Owing to advances in artificial intelligence, computers have been able to beat humans at increasingly complex games. Nevertheless, proposed algorithms in this space are often developed with a single game in mind, and more importantly, existing algorithms are able to play games of either perfect information — in which each player knows or can see other player’s moves (such as chess and Go) — or imperfect information — in which some aspects of the game are unknown or hidden to some or all players (such as poker), but never both, given that they mostly require different strategies. In a recent study, Michael Bowling and colleagues introduce an algorithm, called Student of Games (SoG), that can perform well with both perfect and imperfect information.

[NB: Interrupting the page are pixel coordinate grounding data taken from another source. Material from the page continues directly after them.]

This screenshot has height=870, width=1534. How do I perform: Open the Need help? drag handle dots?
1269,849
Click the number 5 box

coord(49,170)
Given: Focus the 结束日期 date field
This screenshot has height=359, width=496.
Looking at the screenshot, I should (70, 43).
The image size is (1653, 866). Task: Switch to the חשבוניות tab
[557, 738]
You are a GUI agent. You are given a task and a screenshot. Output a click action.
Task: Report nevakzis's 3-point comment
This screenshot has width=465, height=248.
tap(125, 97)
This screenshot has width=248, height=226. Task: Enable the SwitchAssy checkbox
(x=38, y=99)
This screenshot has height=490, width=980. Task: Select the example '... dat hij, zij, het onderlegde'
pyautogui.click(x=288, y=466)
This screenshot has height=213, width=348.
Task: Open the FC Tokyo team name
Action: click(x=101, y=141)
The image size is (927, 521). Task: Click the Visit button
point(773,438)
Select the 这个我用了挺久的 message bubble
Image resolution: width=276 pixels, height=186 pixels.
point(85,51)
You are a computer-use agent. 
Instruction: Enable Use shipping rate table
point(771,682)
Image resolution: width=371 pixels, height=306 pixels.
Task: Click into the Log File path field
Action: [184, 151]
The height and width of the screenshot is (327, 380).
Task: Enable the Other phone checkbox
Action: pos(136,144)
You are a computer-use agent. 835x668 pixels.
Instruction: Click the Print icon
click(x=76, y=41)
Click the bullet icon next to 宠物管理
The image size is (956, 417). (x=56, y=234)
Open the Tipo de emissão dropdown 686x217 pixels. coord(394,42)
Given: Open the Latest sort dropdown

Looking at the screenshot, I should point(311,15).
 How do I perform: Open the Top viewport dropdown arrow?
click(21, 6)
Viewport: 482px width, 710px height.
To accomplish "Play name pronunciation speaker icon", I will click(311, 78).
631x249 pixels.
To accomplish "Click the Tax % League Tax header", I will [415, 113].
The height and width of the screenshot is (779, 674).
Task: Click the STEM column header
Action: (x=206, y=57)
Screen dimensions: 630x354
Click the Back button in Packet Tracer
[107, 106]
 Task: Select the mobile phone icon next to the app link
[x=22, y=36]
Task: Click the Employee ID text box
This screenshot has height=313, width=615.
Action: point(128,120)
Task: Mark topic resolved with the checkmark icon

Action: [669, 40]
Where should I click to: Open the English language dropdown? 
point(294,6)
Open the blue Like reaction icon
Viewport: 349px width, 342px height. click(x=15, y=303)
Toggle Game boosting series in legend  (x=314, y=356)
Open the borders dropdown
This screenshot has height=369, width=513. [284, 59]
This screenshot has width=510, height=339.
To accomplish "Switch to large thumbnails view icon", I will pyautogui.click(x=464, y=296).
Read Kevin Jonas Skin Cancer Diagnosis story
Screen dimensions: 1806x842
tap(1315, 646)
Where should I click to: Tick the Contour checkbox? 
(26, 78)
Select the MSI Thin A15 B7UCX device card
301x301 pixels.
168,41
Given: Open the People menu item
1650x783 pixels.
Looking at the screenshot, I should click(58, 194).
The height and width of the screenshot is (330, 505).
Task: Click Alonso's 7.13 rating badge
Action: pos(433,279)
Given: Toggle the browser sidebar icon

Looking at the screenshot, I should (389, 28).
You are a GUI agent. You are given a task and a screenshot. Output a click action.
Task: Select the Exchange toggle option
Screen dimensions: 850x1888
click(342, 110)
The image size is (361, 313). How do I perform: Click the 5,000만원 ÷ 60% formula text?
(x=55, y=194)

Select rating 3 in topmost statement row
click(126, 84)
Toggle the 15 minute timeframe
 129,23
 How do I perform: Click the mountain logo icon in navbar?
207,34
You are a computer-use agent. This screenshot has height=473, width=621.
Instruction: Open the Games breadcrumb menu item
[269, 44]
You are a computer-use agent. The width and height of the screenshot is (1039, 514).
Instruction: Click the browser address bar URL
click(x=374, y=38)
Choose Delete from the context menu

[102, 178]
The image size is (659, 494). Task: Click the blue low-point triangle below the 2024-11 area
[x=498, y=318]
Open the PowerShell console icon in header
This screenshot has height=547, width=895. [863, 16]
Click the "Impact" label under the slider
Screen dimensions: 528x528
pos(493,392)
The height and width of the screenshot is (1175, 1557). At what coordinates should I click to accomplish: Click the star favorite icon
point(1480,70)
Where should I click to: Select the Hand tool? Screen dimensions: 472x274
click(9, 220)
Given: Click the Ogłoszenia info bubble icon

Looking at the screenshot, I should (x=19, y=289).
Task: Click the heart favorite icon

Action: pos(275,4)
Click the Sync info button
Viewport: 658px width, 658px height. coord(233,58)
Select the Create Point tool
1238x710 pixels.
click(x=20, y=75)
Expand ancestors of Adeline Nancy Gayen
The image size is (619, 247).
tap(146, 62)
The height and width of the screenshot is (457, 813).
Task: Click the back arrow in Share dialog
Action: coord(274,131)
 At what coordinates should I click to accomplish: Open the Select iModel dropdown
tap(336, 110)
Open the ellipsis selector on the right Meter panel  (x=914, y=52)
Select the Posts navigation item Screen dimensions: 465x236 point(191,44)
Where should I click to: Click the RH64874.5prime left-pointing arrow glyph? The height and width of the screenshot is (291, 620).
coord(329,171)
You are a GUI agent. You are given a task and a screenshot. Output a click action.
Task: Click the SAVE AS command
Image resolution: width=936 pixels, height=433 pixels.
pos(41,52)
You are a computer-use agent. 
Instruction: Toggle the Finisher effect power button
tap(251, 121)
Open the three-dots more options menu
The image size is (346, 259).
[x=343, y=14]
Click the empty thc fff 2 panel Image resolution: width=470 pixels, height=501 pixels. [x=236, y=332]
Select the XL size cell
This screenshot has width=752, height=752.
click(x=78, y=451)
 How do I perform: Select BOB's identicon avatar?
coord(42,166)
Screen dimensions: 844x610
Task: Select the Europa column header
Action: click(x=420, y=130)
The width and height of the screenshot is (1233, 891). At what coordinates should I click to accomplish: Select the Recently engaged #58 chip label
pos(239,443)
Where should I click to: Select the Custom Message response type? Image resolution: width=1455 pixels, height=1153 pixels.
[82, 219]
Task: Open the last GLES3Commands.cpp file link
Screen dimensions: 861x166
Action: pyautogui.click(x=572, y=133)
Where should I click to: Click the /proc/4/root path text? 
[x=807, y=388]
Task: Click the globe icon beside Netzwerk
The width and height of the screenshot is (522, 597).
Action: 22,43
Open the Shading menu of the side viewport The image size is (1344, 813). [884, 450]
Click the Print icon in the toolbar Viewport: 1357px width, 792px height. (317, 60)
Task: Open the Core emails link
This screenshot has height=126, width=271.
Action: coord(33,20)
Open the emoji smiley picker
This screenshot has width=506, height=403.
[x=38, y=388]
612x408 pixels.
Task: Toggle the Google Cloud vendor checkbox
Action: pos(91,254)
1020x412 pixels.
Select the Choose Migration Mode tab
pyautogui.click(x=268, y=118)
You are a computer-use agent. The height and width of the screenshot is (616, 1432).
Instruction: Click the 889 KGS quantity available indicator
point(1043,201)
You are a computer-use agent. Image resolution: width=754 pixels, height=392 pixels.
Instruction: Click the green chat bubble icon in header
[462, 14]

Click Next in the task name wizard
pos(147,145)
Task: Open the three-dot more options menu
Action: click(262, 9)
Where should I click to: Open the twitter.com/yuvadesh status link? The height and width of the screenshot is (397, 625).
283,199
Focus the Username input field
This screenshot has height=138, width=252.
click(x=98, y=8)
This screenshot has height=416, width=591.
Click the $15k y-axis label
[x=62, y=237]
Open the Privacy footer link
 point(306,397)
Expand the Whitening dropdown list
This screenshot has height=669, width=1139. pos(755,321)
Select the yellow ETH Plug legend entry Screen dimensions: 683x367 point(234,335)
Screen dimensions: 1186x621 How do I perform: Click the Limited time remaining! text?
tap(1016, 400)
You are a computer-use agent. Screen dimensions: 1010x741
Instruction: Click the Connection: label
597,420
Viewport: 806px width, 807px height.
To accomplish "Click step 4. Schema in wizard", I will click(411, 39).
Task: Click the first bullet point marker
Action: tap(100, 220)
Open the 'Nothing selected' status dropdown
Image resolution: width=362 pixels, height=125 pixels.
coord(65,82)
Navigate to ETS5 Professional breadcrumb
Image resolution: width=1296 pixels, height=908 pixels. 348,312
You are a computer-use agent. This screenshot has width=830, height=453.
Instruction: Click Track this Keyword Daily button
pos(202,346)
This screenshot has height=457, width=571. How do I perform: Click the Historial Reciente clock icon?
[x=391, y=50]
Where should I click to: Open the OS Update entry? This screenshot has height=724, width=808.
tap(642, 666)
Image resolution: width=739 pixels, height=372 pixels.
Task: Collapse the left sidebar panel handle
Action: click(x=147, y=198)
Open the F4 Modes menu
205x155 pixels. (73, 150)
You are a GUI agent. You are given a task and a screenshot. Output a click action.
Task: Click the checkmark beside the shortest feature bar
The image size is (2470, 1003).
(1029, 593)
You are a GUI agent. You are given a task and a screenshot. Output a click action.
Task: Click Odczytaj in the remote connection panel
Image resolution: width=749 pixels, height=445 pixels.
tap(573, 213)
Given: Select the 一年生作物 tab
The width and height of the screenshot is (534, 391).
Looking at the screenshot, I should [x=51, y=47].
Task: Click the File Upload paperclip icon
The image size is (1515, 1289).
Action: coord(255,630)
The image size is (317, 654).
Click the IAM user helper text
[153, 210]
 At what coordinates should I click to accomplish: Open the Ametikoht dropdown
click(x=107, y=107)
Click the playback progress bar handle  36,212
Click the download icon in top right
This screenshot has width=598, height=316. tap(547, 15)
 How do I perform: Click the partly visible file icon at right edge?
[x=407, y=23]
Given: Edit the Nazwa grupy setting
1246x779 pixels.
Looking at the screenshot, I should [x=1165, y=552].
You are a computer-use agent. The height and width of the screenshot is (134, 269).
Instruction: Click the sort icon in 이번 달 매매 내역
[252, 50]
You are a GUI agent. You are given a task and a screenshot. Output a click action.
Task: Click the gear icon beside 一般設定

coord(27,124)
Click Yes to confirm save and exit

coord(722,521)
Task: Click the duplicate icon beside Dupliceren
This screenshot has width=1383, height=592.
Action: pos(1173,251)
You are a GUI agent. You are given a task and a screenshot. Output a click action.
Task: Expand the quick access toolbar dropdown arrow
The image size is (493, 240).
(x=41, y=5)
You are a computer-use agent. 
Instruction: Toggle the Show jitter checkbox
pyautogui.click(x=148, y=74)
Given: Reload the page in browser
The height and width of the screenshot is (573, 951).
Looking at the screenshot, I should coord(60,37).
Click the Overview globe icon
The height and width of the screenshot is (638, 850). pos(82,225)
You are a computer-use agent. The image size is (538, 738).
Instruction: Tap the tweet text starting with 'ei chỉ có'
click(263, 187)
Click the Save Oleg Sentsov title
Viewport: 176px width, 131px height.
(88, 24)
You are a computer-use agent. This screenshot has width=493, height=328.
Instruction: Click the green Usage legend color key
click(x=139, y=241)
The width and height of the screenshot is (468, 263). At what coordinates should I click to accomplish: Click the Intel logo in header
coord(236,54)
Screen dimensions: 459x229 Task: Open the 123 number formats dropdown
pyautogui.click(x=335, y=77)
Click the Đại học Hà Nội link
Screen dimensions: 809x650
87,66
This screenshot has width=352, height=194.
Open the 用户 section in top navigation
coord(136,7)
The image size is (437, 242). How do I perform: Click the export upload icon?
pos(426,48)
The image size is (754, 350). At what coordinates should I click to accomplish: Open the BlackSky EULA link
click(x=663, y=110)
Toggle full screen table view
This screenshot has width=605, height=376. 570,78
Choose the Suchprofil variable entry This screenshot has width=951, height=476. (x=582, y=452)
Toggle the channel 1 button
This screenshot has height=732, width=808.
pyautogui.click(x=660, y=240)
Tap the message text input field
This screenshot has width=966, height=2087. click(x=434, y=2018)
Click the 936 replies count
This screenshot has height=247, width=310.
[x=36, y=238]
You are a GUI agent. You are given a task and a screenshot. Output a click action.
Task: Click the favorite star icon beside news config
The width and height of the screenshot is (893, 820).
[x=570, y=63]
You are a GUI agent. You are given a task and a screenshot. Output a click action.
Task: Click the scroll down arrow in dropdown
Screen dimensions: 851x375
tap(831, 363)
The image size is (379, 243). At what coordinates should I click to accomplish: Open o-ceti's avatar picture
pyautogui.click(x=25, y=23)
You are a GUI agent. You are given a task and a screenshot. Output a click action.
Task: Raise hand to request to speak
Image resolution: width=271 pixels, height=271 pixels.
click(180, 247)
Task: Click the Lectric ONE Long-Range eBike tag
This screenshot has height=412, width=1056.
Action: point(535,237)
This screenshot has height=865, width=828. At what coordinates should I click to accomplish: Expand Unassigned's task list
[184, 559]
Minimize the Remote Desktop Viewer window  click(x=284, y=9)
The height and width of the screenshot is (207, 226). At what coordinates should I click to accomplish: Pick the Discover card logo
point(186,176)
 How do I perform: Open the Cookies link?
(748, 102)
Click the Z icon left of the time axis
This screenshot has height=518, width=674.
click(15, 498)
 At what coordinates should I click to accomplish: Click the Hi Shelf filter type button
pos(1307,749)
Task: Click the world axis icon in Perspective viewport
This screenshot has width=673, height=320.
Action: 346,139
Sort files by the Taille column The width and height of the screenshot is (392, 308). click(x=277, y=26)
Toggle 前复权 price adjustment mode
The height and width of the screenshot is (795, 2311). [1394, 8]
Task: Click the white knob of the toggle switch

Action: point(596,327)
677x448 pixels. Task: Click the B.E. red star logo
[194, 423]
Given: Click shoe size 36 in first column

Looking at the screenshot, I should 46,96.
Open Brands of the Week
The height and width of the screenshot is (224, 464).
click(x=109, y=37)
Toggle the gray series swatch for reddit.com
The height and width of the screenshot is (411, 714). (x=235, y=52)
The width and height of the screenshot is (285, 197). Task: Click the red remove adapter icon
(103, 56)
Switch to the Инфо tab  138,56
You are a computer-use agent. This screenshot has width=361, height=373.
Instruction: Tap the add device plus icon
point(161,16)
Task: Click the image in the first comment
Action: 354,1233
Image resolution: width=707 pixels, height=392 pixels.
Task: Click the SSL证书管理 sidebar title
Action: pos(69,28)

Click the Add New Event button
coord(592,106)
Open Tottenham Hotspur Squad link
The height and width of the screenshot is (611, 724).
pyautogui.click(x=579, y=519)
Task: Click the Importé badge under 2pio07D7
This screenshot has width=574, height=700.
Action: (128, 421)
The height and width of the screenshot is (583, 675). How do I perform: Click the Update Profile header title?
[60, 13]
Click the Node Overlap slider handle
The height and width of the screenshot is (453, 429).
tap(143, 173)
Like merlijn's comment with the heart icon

The search algorithm in SoG is based on counterfactual regret minimization (CFR), which is an iterative approach that converges to a Nash equilibrium in two-player zero-sum games and that is often used for solving games of imperfect information. In a nutshell, SoG trains agents via self-play, in which each player uses a search based on CFR to generate a policy — a set of probability distributions over game actions — for the current game state, which is then used to sample an action to take. The authors evaluated SoG on four games: two games of perfect information (chess and Go) and two games of imperfect information (poker and Scotland Yard). In chess and Go, while SoG does not perform as well as a previously proposed algorithm (AlphaZero), it still has a strong performance while being able to scale with increasing availability of computation resources. Notably, SoG beats state-of-the-art agents in poker and Scotland Yard. The ability of the proposed algorithm to perform well in fundamentally different game types will likely prove to be useful in the continuous development of artificial intelligence and game theory.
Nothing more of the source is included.